Africans in Hong Kong have perhaps the most pivotal role to play in the future welfare of Black people in the world. I am not just saying this just because I happen to be living in Hong Kong, but because of the potential that I see in the city. Journalists like to highlight the push factors of why I fled from Zimbabwe to Hong Kong as a refugee in 2013. However, the strongest reason that contributed to my migration was a pull factor that lies in the future – that is, the role played and impact made by Africans and Black people in Hong Kong to the future perceptions of Blackness among East Asians. It is a role of rebranding Blackness or Africa in a world with a major paradigm shift from the West to East Asia.
Colonialism and the Slave Trade
Before discussing the past of Africans in Hong Kong, it is important to have an overview of the history of Africans. Slavery, colonialism, Christianity – pick your poison. Beyond the obvious infrastructural underdevelopment these European movements have had on Africa, the worst of all were the impacts they had on Africa’s image. Four hundred years after the end of the Transatlantic Slave Trade, its legacy remains and still affects the way Africans see themselves today. What follows is an example I recall from my primary school days. I decided to join an African Traditional Dance club but soon realized that there were murmurs around the village claiming that I was joining a demonic club and that I should be taken to a church to be exorcised for having danced to an African drum. Today, I still cannot understand how we got to the point of thinking African arts as demonic and inferior. Wasn’t it a surgical move by the Europeans to erase our identity and recreate their imagined inferior savages?

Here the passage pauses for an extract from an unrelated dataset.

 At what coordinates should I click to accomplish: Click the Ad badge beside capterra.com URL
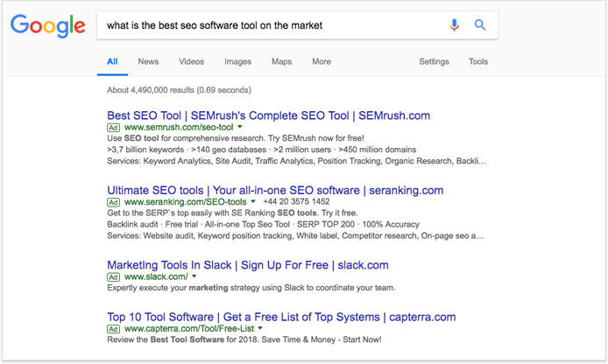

In his essay, “Africa’s Tarnished Image” (1988), Chinua Achebe cited a striking 1687 account by an Italian priest that gives us a glimpse of how Black people viewed themselves before the advance of the slave trade, Christianity, and colonialism. Father Cavazzi,[1] whose duty in Africa was to discredit Africans in any way possible, complained that “these nations think themselves the foremost men in the world. They imagine Africa is not only the greatest part of the world, but also the happiest and most agreeable… [Their king] is persuaded that there is no other monarch in the world who is his equal.”[2] In another essay, “An Image of Africa,” Achebe also criticized how Africans were portrayed in Joseph Conrad’s Heart of Darkness and questioned what would explain the difference between the Italian priest’s words and Conrad’s “images of gyrating and babbling savages.” Regardless, Achebe’s works remind us of the genealogy of racist narratives on African peoples. In fact, the legacy of such narratives is still visible when we look at the standards of beauty among young Africans in today’s world. When you walk around the streets of any African city, it is not difficult to see young boys and girls aspiring to symbols of whiteness by bleaching their skin and straightening their hair.

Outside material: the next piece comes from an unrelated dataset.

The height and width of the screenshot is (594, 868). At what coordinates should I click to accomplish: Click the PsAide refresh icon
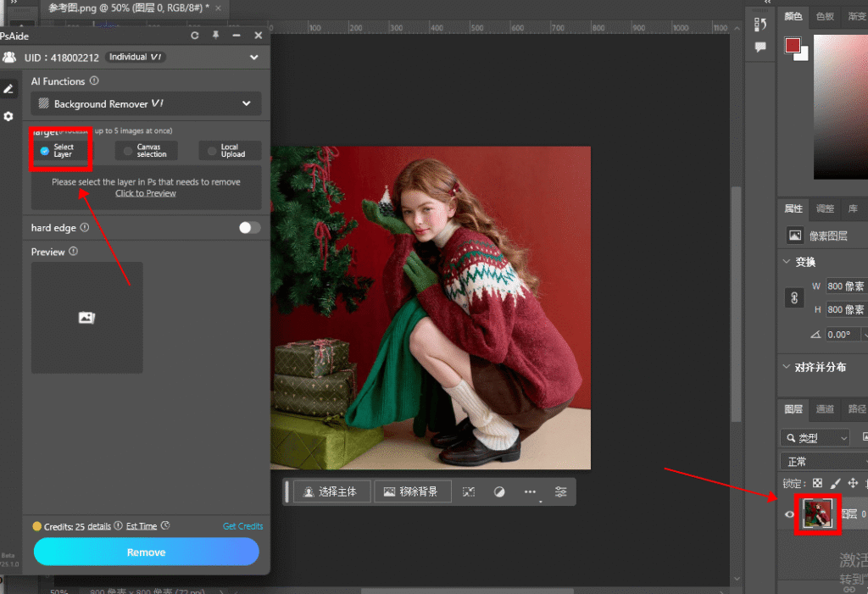[x=195, y=36]
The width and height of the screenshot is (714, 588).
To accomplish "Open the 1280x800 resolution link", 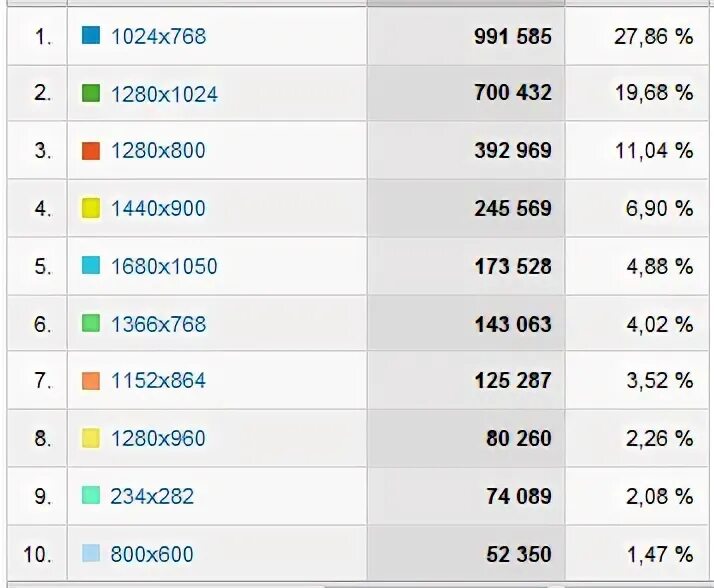I will (x=158, y=151).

Interestingly, when one thinks about the intellectual history of Black people, a lot of major socio-political movements played a huge role in helping us Black people to re-imagine ourselves both on the continent and in diaspora – Steve Biko’s “Black Consciousness movement,” Frantz Fanon’s confrontation of the colonized psychic constructions of Blackness, the “Harlem Renaissance,” and the Négritude movement. These important moments are vital in inspiring Africans to recognize the significance of (re)defining ourselves. However, with the colonial and slave trade era long gone, we are no longer as conscious as we were. Most of us do not know that a quieter and a more surgical tool continues the mission of subjugating Black people under the guise of “charity.”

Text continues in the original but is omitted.